> Problem to work on
Return the records exactly, please. Every line should match.

> Excerpted data
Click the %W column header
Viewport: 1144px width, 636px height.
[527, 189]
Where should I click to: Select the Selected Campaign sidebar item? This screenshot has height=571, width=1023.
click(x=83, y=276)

> Result
Click the %W column header
Viewport: 1144px width, 636px height.
[527, 189]
Where should I click to: Select the Selected Campaign sidebar item? This screenshot has height=571, width=1023.
click(x=83, y=276)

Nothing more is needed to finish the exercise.